Find every line in the listing that contains the word "Follow" and copy each one.

Target pointing data

---

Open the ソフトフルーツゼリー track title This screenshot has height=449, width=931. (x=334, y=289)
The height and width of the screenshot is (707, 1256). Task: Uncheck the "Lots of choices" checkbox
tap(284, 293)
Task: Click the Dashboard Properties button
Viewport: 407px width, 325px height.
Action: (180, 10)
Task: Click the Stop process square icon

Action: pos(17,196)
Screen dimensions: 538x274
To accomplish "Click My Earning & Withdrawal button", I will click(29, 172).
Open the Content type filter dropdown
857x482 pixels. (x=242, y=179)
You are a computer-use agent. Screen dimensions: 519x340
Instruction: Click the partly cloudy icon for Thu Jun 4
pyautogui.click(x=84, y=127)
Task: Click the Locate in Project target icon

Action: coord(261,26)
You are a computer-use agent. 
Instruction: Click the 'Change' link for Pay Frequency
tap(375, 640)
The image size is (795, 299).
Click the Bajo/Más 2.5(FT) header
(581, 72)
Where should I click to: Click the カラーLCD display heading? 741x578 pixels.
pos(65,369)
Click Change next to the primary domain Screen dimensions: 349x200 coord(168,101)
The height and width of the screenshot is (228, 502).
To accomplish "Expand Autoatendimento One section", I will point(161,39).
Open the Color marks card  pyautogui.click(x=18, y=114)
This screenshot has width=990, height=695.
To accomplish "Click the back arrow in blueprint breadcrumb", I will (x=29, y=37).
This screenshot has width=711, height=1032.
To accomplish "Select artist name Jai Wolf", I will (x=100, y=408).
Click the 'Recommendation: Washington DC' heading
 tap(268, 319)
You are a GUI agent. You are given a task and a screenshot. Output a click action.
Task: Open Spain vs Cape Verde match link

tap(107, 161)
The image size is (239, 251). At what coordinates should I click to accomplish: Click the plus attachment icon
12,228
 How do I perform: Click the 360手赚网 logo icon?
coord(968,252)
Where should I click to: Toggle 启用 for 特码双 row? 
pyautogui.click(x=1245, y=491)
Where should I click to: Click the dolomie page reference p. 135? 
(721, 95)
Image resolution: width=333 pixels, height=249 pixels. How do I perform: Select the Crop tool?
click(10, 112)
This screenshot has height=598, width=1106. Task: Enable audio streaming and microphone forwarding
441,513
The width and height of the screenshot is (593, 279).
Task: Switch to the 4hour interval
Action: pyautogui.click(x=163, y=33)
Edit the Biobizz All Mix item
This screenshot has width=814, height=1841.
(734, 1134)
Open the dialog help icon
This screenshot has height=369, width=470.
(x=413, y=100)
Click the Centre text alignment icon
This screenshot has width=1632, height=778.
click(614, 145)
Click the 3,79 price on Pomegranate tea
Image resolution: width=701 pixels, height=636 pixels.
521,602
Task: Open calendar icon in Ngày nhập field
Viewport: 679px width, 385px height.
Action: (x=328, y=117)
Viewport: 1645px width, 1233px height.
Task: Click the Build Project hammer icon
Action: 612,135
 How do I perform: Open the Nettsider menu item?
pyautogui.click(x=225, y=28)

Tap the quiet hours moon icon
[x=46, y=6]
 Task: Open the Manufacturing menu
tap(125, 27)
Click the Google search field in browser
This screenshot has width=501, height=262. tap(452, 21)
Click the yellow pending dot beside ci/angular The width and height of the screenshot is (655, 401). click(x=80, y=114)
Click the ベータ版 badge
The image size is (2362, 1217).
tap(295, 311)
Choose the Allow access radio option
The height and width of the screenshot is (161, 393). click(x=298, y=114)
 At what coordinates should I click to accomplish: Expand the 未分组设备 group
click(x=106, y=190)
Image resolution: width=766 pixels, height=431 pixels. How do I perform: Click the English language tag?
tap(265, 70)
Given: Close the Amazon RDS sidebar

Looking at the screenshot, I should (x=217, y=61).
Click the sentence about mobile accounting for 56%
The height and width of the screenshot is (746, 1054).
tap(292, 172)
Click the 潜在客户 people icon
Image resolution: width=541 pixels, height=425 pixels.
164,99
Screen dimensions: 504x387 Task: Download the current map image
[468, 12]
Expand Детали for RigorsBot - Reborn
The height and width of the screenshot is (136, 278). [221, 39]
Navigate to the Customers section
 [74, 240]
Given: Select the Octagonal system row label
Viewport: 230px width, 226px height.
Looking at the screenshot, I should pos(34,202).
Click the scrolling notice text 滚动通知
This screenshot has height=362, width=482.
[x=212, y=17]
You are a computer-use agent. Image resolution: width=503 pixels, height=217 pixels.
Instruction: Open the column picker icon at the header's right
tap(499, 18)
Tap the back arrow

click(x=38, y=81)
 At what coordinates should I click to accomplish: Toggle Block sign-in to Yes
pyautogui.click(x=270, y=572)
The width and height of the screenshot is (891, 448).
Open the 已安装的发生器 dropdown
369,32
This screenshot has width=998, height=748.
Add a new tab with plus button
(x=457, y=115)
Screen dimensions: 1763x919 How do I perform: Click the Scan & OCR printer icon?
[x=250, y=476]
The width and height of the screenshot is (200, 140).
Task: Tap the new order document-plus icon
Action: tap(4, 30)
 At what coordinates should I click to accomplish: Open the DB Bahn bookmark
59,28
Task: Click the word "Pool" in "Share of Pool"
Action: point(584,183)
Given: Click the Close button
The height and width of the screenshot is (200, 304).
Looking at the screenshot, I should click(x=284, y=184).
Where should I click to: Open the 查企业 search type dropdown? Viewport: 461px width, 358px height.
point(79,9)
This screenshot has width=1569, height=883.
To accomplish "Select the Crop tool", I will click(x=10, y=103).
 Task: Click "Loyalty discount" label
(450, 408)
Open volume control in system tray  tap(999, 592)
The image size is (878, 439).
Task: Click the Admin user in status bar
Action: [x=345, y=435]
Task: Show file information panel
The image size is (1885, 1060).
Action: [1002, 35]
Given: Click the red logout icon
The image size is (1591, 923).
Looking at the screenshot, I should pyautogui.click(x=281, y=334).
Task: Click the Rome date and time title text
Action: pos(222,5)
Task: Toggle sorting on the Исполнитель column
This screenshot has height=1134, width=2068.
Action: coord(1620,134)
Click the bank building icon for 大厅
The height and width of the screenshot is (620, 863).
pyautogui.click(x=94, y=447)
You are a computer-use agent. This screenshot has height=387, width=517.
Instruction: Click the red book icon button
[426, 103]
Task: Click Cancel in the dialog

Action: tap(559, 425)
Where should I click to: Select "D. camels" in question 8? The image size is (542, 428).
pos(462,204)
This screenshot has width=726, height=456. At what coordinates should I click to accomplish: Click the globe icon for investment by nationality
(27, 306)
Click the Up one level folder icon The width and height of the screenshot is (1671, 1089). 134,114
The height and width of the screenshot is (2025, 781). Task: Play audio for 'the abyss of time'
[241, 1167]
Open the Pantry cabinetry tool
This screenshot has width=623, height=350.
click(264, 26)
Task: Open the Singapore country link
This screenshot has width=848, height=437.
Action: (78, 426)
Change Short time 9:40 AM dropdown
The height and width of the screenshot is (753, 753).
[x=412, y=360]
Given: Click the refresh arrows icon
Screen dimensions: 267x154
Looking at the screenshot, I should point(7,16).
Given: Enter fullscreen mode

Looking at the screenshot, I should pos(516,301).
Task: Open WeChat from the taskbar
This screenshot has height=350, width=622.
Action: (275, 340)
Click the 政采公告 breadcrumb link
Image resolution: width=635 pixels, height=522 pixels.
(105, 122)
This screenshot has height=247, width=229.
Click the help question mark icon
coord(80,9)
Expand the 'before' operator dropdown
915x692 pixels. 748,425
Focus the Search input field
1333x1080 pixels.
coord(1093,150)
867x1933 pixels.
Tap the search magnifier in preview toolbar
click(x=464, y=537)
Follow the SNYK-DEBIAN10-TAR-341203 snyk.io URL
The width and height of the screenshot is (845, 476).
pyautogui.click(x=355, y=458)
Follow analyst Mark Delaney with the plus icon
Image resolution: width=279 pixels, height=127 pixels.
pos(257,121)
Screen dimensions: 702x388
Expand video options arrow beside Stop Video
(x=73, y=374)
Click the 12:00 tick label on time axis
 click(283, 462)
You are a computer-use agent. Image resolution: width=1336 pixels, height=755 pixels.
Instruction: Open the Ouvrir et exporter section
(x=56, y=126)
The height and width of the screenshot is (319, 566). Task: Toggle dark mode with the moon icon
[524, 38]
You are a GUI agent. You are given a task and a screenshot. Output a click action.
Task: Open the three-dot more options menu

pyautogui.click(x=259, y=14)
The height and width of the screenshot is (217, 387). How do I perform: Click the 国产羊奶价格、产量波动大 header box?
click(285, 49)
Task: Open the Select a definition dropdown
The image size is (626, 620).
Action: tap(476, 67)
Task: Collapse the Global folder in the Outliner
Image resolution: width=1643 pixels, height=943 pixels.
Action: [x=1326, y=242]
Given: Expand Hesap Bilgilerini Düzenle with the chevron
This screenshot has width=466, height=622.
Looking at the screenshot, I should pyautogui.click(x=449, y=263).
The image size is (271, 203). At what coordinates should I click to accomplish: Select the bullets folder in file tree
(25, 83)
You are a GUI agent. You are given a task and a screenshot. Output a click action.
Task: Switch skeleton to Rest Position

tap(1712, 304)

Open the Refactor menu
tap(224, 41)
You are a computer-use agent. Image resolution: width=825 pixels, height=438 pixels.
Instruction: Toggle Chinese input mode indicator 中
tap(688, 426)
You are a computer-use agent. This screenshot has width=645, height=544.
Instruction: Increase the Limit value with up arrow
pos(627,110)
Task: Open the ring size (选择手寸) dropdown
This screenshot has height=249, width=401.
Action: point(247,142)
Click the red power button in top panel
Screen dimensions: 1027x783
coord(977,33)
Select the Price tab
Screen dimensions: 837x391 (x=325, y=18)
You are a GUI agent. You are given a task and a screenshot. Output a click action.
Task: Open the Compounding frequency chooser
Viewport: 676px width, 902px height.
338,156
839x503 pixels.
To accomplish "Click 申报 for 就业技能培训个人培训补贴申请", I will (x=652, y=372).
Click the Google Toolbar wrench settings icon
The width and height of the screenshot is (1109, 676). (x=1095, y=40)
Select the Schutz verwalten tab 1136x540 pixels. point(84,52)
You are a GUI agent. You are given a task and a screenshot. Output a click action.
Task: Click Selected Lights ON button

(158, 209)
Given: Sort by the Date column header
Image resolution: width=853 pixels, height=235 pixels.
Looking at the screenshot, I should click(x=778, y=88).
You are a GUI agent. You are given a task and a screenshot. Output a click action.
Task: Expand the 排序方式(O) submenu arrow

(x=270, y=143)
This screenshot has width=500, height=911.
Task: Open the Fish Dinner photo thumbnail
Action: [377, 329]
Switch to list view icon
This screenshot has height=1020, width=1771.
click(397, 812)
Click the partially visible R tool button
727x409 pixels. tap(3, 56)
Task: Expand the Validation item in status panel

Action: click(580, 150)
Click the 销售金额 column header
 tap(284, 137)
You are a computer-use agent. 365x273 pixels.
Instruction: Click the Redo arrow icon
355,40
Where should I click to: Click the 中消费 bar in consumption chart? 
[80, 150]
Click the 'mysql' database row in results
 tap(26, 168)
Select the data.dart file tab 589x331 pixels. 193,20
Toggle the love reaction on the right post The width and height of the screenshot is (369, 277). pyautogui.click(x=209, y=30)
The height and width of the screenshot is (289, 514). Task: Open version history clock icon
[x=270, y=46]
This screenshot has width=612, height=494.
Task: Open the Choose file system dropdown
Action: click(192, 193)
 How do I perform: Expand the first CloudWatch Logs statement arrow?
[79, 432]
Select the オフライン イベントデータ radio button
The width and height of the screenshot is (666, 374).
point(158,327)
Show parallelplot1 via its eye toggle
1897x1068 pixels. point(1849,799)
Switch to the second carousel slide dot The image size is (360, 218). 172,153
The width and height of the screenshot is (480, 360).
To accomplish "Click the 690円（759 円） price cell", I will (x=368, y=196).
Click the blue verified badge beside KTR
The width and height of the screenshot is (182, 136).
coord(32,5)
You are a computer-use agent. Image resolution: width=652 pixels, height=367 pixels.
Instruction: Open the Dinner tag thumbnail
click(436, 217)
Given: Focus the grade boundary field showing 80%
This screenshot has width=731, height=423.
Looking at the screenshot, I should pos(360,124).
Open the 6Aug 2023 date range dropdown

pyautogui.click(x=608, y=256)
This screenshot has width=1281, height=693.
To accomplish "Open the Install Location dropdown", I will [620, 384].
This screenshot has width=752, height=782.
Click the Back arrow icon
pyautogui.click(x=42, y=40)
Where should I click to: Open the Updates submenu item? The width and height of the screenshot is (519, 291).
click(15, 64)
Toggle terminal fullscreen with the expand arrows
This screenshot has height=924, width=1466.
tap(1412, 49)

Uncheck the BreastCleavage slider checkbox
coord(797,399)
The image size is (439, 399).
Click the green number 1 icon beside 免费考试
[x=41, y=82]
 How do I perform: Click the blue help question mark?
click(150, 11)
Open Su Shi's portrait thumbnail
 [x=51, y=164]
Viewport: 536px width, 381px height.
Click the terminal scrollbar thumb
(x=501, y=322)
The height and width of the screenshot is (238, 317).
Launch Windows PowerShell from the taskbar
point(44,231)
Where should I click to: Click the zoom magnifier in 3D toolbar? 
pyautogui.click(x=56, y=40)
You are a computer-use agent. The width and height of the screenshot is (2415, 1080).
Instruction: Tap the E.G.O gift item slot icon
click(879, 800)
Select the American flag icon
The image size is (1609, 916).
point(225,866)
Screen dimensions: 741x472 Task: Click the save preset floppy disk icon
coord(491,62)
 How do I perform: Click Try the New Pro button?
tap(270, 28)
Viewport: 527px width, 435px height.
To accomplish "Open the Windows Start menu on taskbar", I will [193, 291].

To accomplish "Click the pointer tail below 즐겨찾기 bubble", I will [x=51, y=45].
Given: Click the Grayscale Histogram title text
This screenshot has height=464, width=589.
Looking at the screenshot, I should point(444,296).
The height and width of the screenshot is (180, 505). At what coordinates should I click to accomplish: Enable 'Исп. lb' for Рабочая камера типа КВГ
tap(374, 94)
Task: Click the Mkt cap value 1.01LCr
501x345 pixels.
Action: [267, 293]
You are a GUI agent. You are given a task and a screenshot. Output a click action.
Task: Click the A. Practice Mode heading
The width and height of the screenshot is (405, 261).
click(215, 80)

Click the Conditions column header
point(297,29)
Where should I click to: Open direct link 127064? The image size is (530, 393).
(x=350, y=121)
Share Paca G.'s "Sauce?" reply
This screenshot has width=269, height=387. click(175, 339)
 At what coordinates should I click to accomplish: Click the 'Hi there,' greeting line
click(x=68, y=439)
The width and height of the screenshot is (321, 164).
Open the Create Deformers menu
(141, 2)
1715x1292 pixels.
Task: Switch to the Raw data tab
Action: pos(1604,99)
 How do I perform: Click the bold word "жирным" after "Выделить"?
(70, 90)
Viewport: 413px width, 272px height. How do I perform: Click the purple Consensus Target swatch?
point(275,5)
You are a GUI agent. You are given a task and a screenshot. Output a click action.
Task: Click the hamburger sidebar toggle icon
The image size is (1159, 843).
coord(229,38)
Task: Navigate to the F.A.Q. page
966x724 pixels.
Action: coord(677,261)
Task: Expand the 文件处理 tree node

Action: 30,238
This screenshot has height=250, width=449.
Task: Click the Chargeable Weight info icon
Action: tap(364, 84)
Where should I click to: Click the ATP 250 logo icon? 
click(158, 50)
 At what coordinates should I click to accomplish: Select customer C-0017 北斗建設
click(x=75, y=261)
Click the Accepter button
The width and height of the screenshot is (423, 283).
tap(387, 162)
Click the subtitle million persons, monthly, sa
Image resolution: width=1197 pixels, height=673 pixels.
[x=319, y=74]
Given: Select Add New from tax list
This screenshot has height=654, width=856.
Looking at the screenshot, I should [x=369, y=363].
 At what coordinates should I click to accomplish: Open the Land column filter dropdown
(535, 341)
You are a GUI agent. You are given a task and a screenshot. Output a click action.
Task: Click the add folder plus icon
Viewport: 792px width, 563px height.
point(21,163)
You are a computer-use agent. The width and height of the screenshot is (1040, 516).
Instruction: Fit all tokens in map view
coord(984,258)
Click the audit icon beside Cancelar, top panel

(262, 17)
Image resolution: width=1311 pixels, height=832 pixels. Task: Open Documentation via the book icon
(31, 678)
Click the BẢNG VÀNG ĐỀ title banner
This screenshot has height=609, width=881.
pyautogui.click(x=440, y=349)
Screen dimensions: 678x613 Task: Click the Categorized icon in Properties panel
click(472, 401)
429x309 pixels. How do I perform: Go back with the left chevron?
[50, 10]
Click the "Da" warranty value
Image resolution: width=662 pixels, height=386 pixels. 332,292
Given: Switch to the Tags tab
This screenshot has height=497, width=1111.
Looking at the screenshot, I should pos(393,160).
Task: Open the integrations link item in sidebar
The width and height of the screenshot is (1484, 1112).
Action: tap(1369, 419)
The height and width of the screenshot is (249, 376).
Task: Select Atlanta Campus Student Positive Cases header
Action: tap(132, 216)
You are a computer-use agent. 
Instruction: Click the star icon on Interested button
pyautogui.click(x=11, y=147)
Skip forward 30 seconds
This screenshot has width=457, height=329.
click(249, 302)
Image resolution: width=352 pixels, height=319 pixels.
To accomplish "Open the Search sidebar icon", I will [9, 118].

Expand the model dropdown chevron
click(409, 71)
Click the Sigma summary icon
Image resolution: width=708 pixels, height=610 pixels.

---

• **Result**
Follow the SNYK-DEBIAN10-TAR-341203 snyk.io URL
Follow analyst Mark Delaney with the plus icon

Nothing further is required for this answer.